Cependant, le casque de Zack a un petit trou dans son enveloppe. Au propre (une balle a percé le casque) comme au figuré : peu à peu, il s’attache à Short Round, le petit orphelin coréen qui l’a aidé à se débarrasser de ses liens au début du film. Il le baptise (acte éminemment paternel) d’abord informellement puis officiellement : il lui fabriquera même des plaquettes d’identification militaire (les célèbres dog tag des soldats) au nom de Short Round. Par ce geste, Zack reconnaît explicitement l’appartenance du petit garçon à sa famille : l’armée. Pourtant, lorsque Short Round se fera abattre, Zack ne manifestera apparemment aucune émotion en voyant la dépouille du petit.
On se remet à croire au cœur de pierre du Sergent jusqu’à ce que l’officier nord-coréen que le peloton américain a capturé se mette à se moquer de Short Round et de son sort. Zack abat alors sans sommation le prisonnier de guerre. C’est l’unique moment où le Sergent craque et ne se comporte pas comme un soldat. En cédant à son sentiment de vengeance et en le faisant primer sur la mission, il viole très consciemment un ordre direct, formel et militaire et laisse parler son humanité.

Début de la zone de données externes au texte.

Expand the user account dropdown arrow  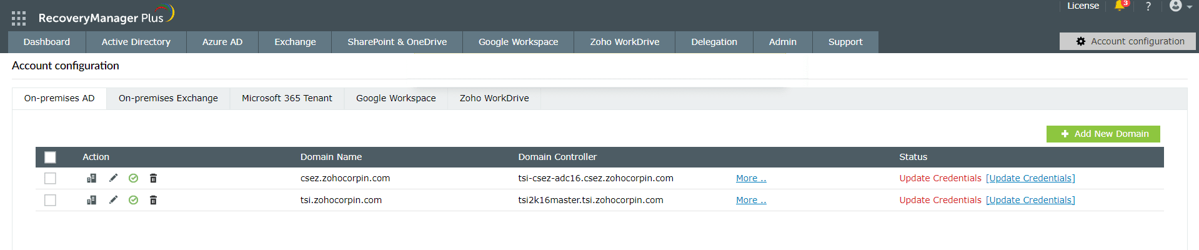(x=1190, y=7)
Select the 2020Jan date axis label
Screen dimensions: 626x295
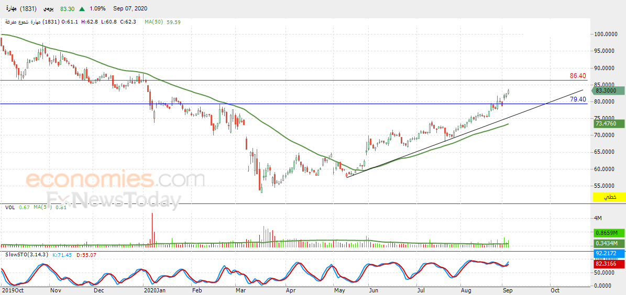click(154, 290)
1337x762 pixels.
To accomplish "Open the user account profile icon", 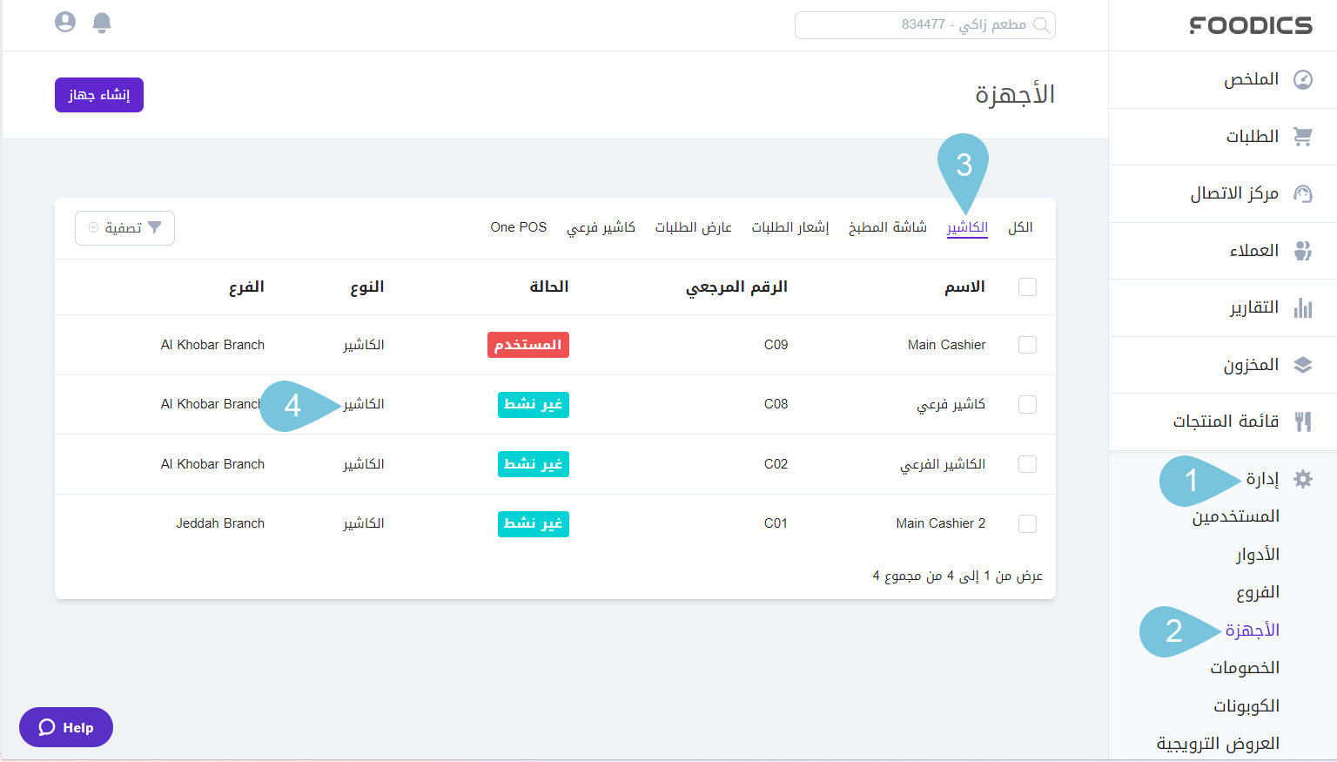I will click(x=65, y=22).
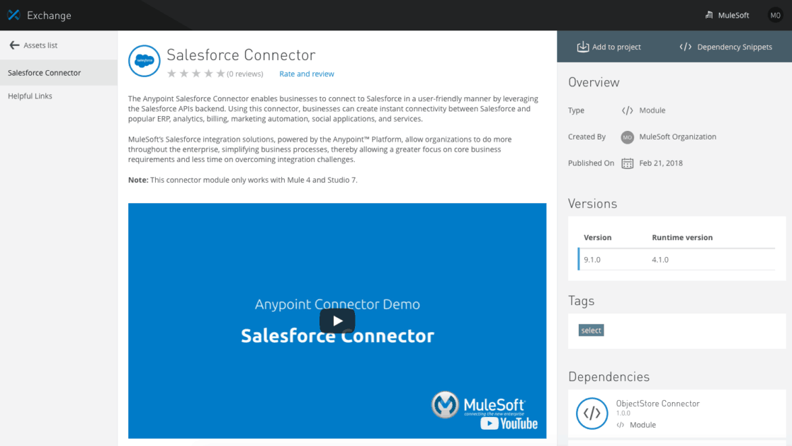The width and height of the screenshot is (792, 446).
Task: Click the ObjectStore Connector module icon
Action: click(x=592, y=413)
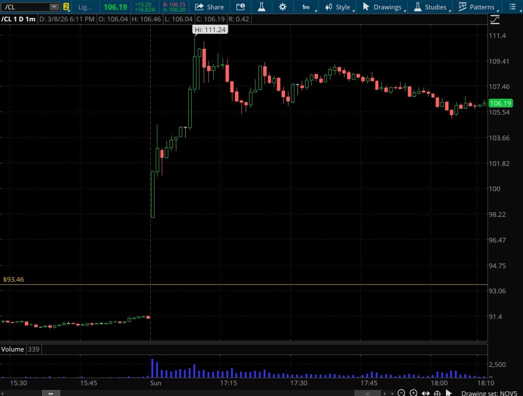
Task: Click the zoom out magnifier icon
Action: 401,393
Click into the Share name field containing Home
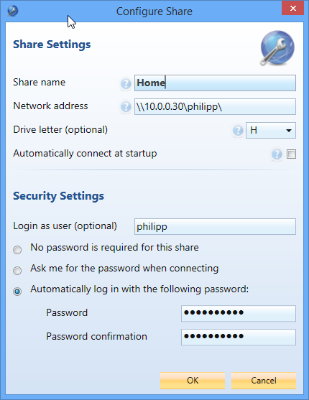The width and height of the screenshot is (309, 400). 215,83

Voilà le mot-clé : humanité. Dans son film, Fuller ne parle pas de héros invincibles. Il n’y est pas vraiment question de patriotisme, de drapeaux claquant au vent ou de célébration de quelconques valeurs guerrières. Ici, on ne parle que d’hommes et de ce qu’ils font pour s’en sortir avec le minimum de casse. Parfois ils y arrivent. Et parfois pas. Ce qui correspond totalement au point de vue de Fuller selon lequel "la vraie gloire de la guerre consiste à survivre."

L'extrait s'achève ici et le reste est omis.